There are the cookie-cutter reviews of the North American International Auto Show in Detroit that you can read… and then there is Peter De Lorenzo’s no-holds-barred, unfiltered take you can read over at Autoextremist (in, fittingly, the rants section).
De Lorenzo, an automotive lifer in advertising who founded the blog site in 1999, outlines this year’s Detroit show in the headline as: “a kaleidoscope of the pretty good, the really bad and the just plain ugly.”
Among the areas De Lorenzo critiques in great detail: GM’s elongated half-hour introduction before actually introducing the new Corvette Z06, the Chrysler 200 as a “massive yawn,” the Nissan Sport Sedan Concept as “sheer design lunacy,” and the Korean auto industry altogether, which he called “not ready for prime-time players.”
Motorsports made an appearance in a couple parts of this unvarnished review. De Lorenzo at least gave credit to GM for introducing the racing version of the Z06, the new C7.R, at the same time as the production car. But of the Infiniti/Red Bull Racing tie-in, De Lorenzo was not impressed. At all.
“How about Gimmicky, Misguided and Chock-Full of Clichés? The Infiniti Q50 Eau Rouge is such a classic screw-up I don’t even know where to begin.
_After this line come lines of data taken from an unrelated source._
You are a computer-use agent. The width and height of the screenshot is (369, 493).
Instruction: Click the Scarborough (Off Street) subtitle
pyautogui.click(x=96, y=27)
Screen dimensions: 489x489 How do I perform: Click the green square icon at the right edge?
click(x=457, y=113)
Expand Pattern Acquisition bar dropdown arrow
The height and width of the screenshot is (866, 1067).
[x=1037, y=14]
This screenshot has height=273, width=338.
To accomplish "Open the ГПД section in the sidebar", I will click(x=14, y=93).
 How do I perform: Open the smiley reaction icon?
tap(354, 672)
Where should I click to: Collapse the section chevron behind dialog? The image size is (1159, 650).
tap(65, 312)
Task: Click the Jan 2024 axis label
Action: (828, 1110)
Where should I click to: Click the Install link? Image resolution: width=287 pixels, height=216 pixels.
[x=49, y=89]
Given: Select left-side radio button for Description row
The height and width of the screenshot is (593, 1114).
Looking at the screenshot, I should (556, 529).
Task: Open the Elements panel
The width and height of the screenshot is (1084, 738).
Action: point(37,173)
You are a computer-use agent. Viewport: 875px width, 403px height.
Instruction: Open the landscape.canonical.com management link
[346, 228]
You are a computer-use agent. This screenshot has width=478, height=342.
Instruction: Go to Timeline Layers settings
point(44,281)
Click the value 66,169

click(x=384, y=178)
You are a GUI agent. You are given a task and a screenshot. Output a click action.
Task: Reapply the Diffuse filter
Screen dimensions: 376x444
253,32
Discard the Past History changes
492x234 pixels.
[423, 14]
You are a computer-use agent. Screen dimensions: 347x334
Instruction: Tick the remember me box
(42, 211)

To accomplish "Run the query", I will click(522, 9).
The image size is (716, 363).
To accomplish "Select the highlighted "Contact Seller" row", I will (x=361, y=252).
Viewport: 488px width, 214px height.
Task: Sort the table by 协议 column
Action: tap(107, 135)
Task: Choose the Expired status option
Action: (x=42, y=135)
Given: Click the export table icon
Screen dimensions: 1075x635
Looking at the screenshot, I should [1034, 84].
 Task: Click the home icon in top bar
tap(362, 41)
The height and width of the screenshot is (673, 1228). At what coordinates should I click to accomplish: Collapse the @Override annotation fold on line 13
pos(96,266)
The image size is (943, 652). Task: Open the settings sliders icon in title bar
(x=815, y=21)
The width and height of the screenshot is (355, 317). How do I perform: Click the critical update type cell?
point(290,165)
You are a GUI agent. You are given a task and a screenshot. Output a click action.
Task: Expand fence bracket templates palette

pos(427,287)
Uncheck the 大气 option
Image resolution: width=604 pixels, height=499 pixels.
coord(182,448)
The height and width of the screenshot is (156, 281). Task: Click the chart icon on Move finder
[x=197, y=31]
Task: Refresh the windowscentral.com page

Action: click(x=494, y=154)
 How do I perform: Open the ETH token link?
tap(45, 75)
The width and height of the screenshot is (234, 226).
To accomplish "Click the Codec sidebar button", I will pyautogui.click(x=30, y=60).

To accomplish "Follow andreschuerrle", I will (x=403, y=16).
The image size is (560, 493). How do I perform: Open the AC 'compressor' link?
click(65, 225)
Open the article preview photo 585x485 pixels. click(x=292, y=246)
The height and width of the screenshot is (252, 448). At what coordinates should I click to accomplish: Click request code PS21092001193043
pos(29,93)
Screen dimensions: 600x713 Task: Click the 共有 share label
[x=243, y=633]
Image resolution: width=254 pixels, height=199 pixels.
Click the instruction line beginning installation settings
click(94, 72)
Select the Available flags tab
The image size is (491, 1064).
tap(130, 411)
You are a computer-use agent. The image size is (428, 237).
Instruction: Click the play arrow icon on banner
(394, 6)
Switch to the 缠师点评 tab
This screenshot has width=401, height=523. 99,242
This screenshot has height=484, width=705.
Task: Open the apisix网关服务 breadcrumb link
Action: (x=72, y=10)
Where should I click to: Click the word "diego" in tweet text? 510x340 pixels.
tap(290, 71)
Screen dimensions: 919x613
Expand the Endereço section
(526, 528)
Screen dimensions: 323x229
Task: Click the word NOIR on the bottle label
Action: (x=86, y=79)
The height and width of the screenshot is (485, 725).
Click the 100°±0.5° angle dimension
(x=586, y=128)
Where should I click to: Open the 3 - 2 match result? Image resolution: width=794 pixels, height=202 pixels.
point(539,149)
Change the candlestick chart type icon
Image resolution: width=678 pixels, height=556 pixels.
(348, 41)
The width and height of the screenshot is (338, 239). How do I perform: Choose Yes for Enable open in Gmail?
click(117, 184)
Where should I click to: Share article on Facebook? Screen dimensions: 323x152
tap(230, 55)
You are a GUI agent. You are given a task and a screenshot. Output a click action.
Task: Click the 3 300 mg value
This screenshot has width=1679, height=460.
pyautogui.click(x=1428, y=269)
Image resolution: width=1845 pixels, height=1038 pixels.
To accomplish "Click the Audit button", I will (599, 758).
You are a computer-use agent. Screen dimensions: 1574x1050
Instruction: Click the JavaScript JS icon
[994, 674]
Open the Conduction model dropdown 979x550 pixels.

This whole business about Infiniti trying to somehow establish a link between hanging its name on the side of the Red Bull Racing Formula 1 machines and translating it into production cars worth desiring is not going well. At all. There is absolutely nothing about this car that suggests that Infiniti’s considerable financial involvement in the Red Bull Racing F1 team and having World Champion Sebastian Vettel act as technical adviser has been worth the effort, or even capable of yielding even a shred of desirability in the future.”
There is one vehicle he considered a home run: the new aluminum-bodied Ford F150, which De Lorenzo called “a flat-out a game changer and a grand slam home run, pure and simple” that he believes will leave Ford considerably ahead of the pack in 18 months.
You’ll need to take some time to read all the critiques in detail, but this review is roughly the automotive equivalent of the searing smackdown the New York Times’ Pete Wells laid on Guy Fieri’s new restaurant a couple of years ago. In other words, long and memorable.